Bölgedeki askeri dengeler, 1994 tarihli Budapeşte Memorandumu ile kurulmaya çalışılmıştı. Ukrayna, Beyaz Rusya, Kazakistan ve Sovyetler Birliği’nin dağılmasıyla kurulan ülkeler ellerindeki nükleer silahlardan güvenlik garantisi şartıyla Budapeşte Memorandumu çerçevesinde vazgeçtiler ve Nükleer Silahların Yayılmasının Önlenmesi Antlaşması’nın çerçevesine dahil oldular. Nükleer Silahların Yayılmasının Önlenmesi Antlaşması’nın tarihi 1970. 1995’te süresiz olarak uzatıldı.

Budapeşte Memorandumu, Rusya’nın Kırım’ı 2014’te ilhak etmesiyle ihlal edildi. Budapeşte Memorandumu’na göre Rusya, Ukrayna’ya karşı herhangi bir askeri tehdit oluşturmayacaktı.

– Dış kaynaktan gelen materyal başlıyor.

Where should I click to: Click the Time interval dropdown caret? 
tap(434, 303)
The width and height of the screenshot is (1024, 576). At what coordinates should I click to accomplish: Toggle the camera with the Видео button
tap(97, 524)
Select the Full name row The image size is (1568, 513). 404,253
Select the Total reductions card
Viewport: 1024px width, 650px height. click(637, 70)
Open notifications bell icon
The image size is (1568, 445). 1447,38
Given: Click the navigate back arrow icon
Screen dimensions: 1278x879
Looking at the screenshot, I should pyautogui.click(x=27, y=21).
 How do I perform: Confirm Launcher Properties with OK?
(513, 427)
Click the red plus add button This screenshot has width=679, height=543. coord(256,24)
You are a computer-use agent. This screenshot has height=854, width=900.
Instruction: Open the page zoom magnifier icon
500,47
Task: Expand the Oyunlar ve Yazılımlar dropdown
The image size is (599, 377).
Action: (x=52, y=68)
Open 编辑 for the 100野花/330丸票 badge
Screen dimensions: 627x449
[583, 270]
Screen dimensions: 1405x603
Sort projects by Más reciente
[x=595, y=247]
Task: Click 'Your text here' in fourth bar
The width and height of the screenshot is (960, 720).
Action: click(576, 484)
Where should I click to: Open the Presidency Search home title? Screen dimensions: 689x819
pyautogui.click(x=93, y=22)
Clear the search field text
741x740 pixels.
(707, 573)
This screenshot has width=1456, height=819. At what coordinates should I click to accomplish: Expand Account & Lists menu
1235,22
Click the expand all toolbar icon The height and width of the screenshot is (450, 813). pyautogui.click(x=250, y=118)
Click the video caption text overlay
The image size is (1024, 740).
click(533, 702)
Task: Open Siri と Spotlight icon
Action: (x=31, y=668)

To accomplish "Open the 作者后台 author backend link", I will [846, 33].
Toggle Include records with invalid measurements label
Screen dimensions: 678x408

Ukrayna’nın Rusya ile batı arasında bir sorun oluşturmasının temelinde, Ukrayna’nın NATO üyeliğinin söz konusu olması yatıyor. Geçmiş yıllarda, Ukrayna’nın Avrupa Birliği üyeliği de gündeme geldi.

1999’da Çek Cumhuriyeti, Macaristan ve Polonya, 2004’te Bulgaristan, Estonya, Letonya, Litvanya, Romanya, Slovakya ve Slovenya NATO üyesi oldular. Bu ülkelerin tamamı komünizmi yaşamış ülkeler. Rusya, batısında zaten NATO ile sarmalanmış durumda. Ukrayna’nın da olası NATO üyeliğini Rusya, bir güvenlik tehdidi olarak görüyor.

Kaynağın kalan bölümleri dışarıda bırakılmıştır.